↓

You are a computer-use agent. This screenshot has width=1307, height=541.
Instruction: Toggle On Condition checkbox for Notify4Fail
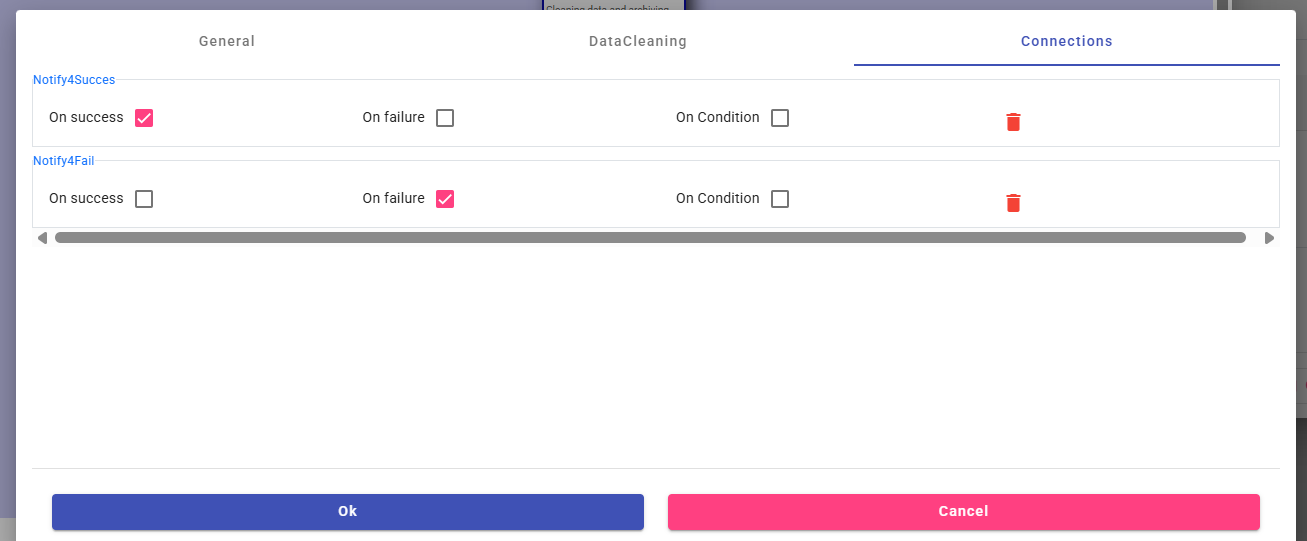click(x=780, y=199)
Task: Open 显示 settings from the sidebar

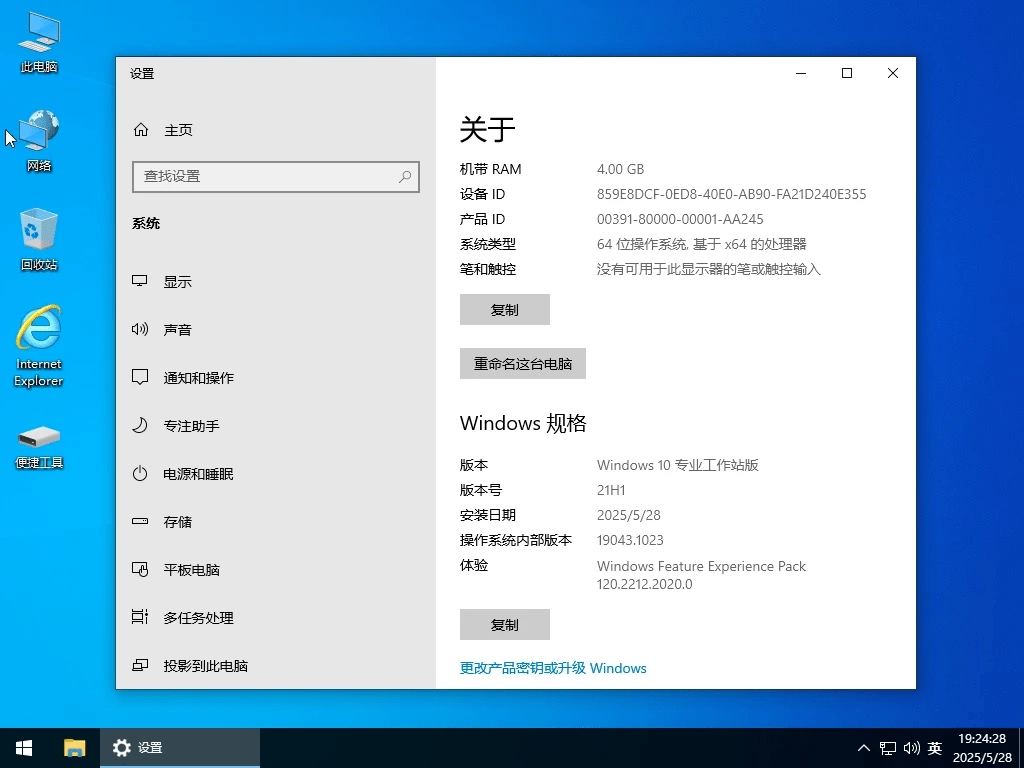Action: [x=177, y=281]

↑

» What to do
Write the entries out in full and exactly, omitting every picture.

» Exercise answer
You are a computer-use agent. This screenshot has width=1307, height=541.
Instruction: Toggle On Condition checkbox for Notify4Fail
click(x=780, y=199)
Task: Open 显示 settings from the sidebar

Action: [x=177, y=281]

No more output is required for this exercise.